* What is asked
How many albums does the column on Jandek say its series will examine?

* Source

I listen to a lot of things that other people might not classify as music. Some of Frank Zappa’s stranger material, for example, has cleared many a room for me. I have a large collection of drone and noise artists that most people I know couldn’t stomach for more than a few minutes. Heck, a couple weeks ago I listened to all six hours of the Caretaker’s masterful artistic representation of dementia, and I would do it again.
But if someone asks me for the strangest music in my house, my go-to answer is Jandek. There are three reasons for this. First, the music is unlike anything else in the world. Second, there’s just an unimaginable amount of it, which means there is so much to talk about. And third, I love talking about Jandek. For nearly 15 years Jandek has fascinated me, befuddled me, surprised me and kept me enthralled.
I could talk about Jandek forever. And since I have my own music column and no one can stop me, I’m going to use the next several weeks to get down all my thoughts about the man and his music. I’ve wanted to do this for some time, and with the column ending later this year, it’s now or never. So welcome to Jandek 101, a series in which I will examine every one of Jandek’s 101 albums. (There may be more by the time I’m finished, but for right now, the catalog stands at 101, which is the perfect number.)
I’m not doing this out of some misguided attempt to get my readers (however many there are at this point) into Jandek. I don’t honestly expect that will happen, and the music critic in me would much rather you explore some of the other bands I’ve been championing, like Marillion or the Dear Hunter. I am doing this because this music has bewildered me for a decade and a half, and I’m hoping to explore the complex feelings I have about it. I have so many conflicting thoughts, and writing them down is a good way for me to work through them.
I get that this may not be interesting to anyone but me, and I’ll probably lose some of you until October. That’s OK. Jandek is certainly not for everyone, and a series of columns about Jandek probably won’t be either. But for those of you who do stick with it, I hope to do more than just talk about the music. Jandek makes me consider and reconsider my whole idea about what art is, and why we make it. Deep down, I have some serious admiration for the man behind this project, and I’m hopeful that over the course of this series I can articulate why.

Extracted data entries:
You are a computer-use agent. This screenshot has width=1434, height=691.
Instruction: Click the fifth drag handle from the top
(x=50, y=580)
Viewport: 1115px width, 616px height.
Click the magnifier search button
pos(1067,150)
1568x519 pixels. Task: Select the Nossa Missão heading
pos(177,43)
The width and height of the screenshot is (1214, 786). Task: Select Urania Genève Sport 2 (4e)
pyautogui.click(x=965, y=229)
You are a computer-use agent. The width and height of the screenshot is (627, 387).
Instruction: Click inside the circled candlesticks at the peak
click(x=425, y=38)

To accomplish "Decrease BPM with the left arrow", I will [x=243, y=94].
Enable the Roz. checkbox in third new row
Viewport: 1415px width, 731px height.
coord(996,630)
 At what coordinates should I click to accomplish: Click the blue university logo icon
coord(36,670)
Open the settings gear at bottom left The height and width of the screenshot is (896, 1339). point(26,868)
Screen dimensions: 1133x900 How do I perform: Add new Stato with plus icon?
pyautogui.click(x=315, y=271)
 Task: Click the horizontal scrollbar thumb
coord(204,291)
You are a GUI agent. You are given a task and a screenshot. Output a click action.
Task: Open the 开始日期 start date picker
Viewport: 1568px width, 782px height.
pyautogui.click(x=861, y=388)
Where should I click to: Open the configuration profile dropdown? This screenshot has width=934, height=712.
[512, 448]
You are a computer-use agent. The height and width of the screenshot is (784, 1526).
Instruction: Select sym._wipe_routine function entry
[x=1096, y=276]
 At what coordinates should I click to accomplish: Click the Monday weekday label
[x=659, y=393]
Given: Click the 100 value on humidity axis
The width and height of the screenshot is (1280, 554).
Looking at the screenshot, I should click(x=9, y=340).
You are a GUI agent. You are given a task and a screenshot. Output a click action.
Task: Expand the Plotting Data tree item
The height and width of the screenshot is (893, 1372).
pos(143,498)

* Full output
All 101 of Jandek's albums.